Before signing off, I would like to say a few things about the themes that characterised Thandika’s life and scholarship. First, in reading his oeuvre, one is immediately struck by how unideological it is. Unlike many scholars of Africa, whose analyses tend to proceed from some ideological basis, Thandika’s work was solely guided by careful empiricism. He wanted to describe the African experience as it was on its own basis. Second, even though he identified as an economist, Thandika was very much the quintessential inter-disciplinarian who carefully borrowed frameworks from other disciplines to enrich his economic analyses. Conversely, he carefully exported aspects of economics that he believed would likewise enrich other disciplines. The proof here is in the diverse collection of disciplinarians that he journeyed with. Third, in reading his development work particularly from the 1980s and 1990s, one is struck by just how careful it is in dignifying the African experience. This work was written at a time when the infectious narrative was that of Africa as the perennial basket case. Thandika, working with many of his colleagues in the CODESRIA network, produced grounded analyses that countered this broad-brushed pessimism. Finally, Thandika did not tire of reminding us about the systematic marginalisation of African social scientists and especially African economists from the important debates that concerned their continent. For him, it was clear that this marginalisation was partly to blame for the policy disasters of the 1980s and 1990s, the effects of which are still with us today. 7
I met Thandika for the first time in Lusaka in November of 2015. I went on to meet him on several occasions thereafter with the occasional correspondence in between. He was always generous with his time treating my ideas with a level of seriousness that they did not deserve. I, and many other younger scholars, will miss him.
Journey well, Professor Thandika Mkandawire.
Note on Contributor
Dr Grieve Chelwa is a senior lecturer in economics at the Graduate School of Business at the University of Cape Town where he co-directs the MBA Programme. Chelwa has wide-ranging research interests in the broad area of African economic development, including work on education and health. contact : grievechelwa@gmail.com
Notes
1 Thandika’s long and diverse list of publications can be viewed here: https://scholar.google.co.uk/citations?user=ecPI09EAAAAJ&hl=en
2 The Council for the Development of Social Science Research in Africa (CODESRIA) has dedicated a special issue of its Bulletin to Thandika.

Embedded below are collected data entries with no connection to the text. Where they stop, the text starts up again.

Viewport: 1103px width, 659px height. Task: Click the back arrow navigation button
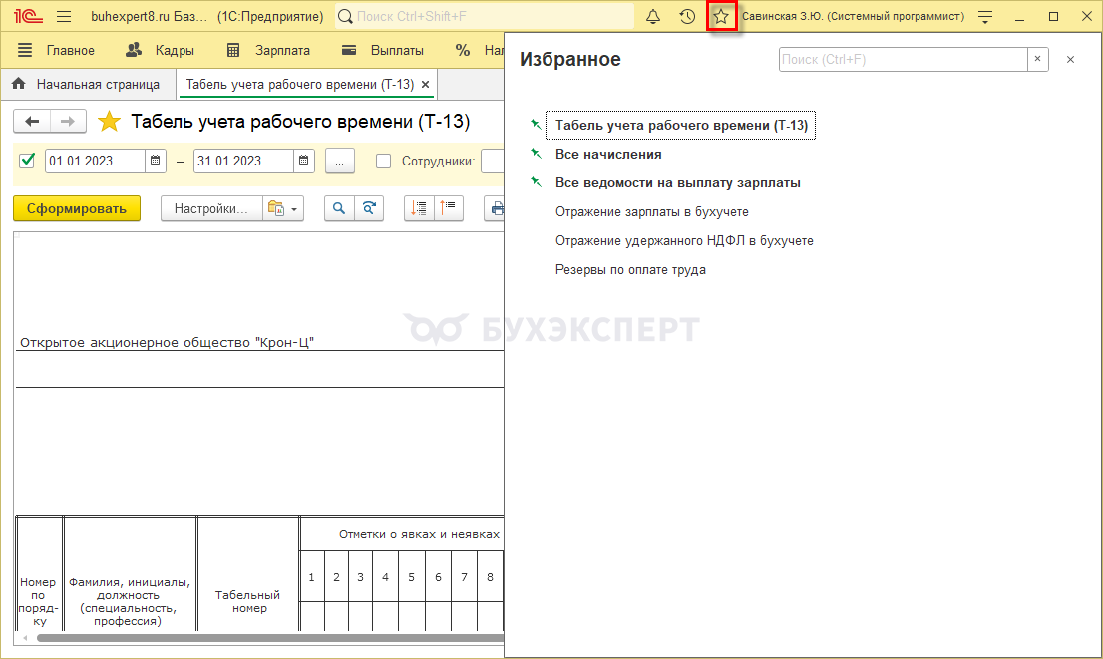click(32, 122)
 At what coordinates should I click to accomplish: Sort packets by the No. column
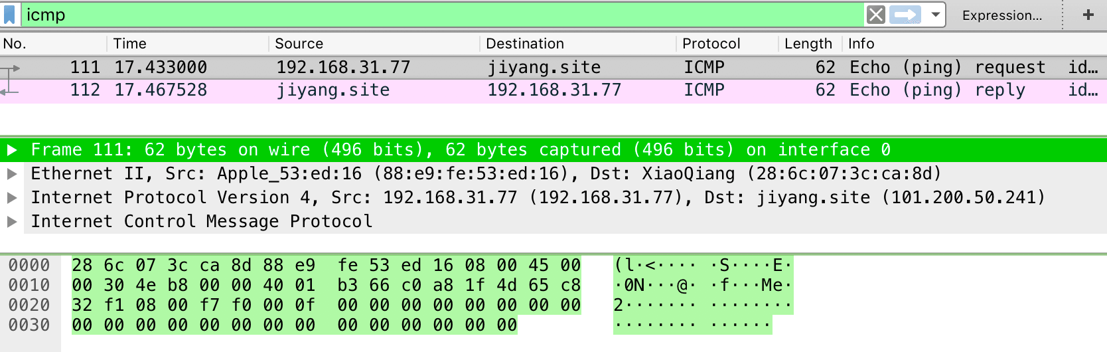pyautogui.click(x=53, y=44)
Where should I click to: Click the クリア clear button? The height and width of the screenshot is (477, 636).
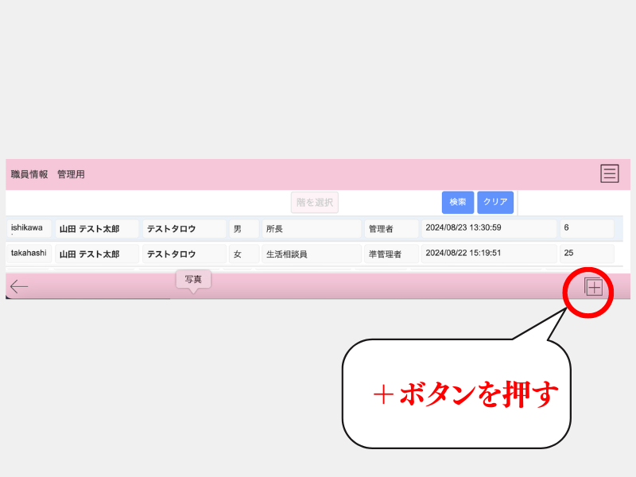click(x=495, y=203)
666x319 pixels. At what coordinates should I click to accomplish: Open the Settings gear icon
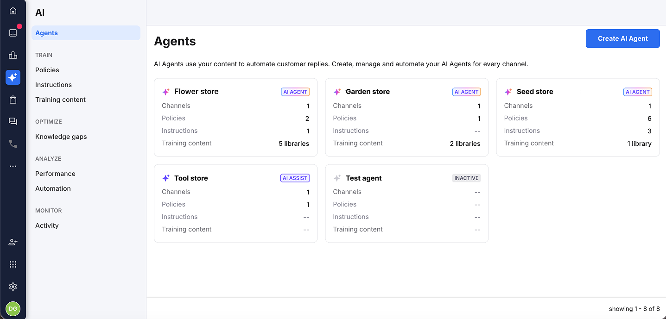pyautogui.click(x=13, y=287)
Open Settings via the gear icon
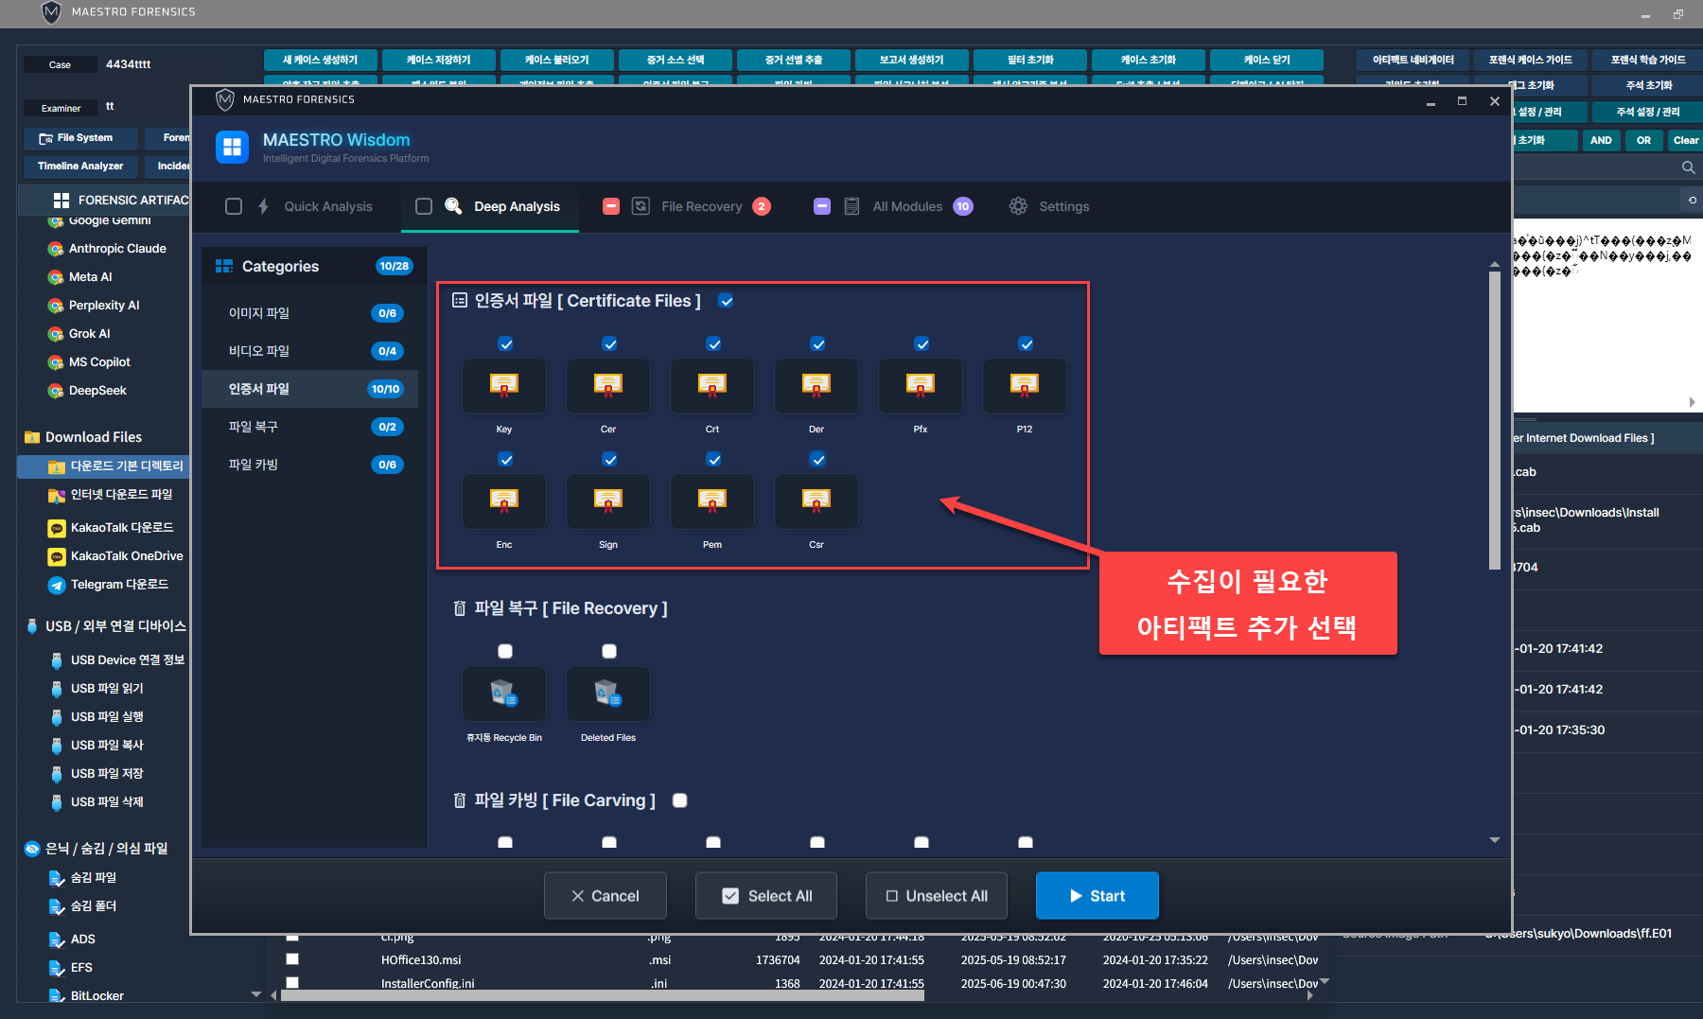The width and height of the screenshot is (1703, 1019). [x=1018, y=206]
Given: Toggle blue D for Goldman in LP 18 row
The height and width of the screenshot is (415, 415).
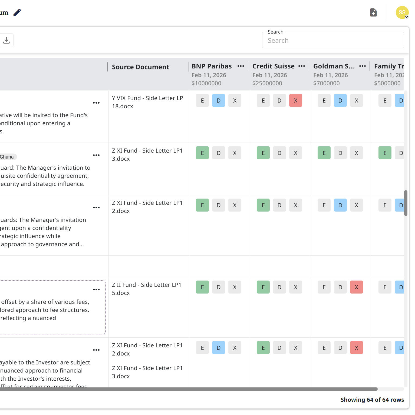Looking at the screenshot, I should (x=340, y=101).
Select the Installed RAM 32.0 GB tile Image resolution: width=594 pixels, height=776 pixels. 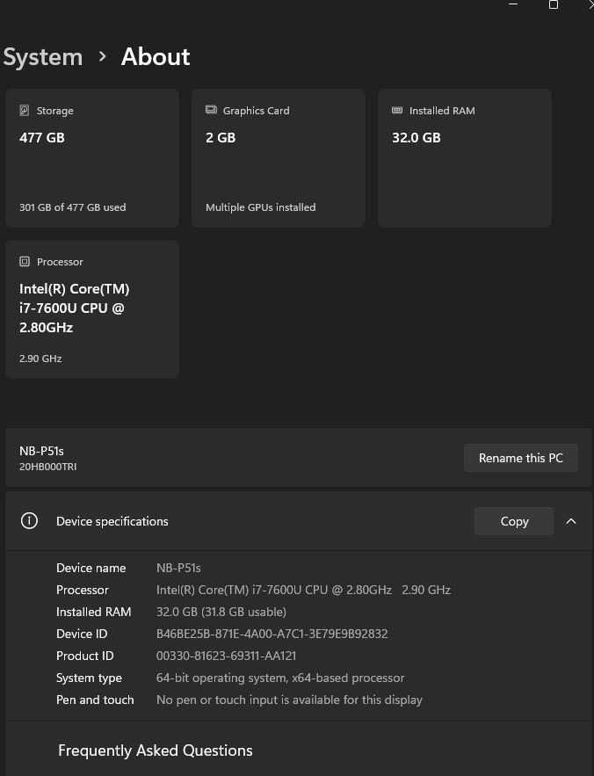(464, 158)
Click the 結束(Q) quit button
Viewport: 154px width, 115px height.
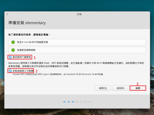tap(103, 88)
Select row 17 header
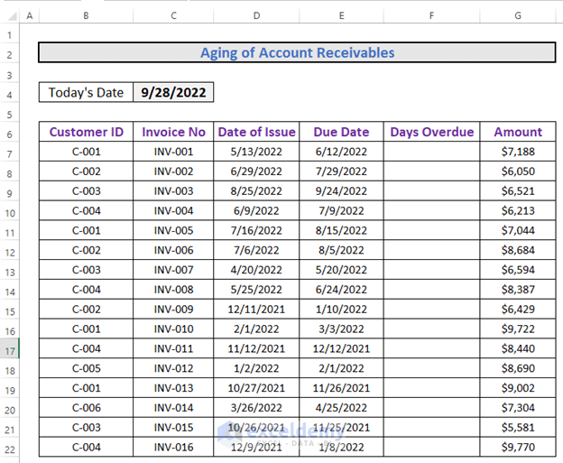Image resolution: width=563 pixels, height=463 pixels. point(8,349)
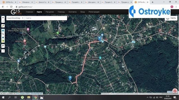Click the Отель Панорама pink hotel marker
This screenshot has height=100, width=179.
[x=28, y=29]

The tribute essays contained in the Bulletin can be read here: https://mcusercontent.com/cb1b4baf30d12f021ac20ecde/files/171a5524-e505-4bfc-8a2f-145ce119092a/Tribute_to_Thandika_Final.pdf
3 A sequel (Mkandawire & Soludo 2003) contains all the research papers that had been synthesised into Our Continent, Our Future.
4 Funny enough, the Africanist journal African Affairs cajoled Thandika into submitting the lecture for possible publication only for it to be rejected on the incredible basis that he did ‘not understand World Bank literature’ (Murunga 2020, 7).
5 Thandika told me how this essay ran the entire gauntlet of journals collecting rejection letters all the way and finally, and fortunately for posterity, finding a home in World Politics.
6 Titles of papers presented at that symposium can be viewed here: http://www.hsrc.ac.za/en/events/events/african-perspectives-global-corruption. Thandika was also in attendance and gave a memorable response to the papers presented.
7 I have taken up aspects of this theme in some of my own work (see Chelwa 2015; 2017; 2020a; 2020b).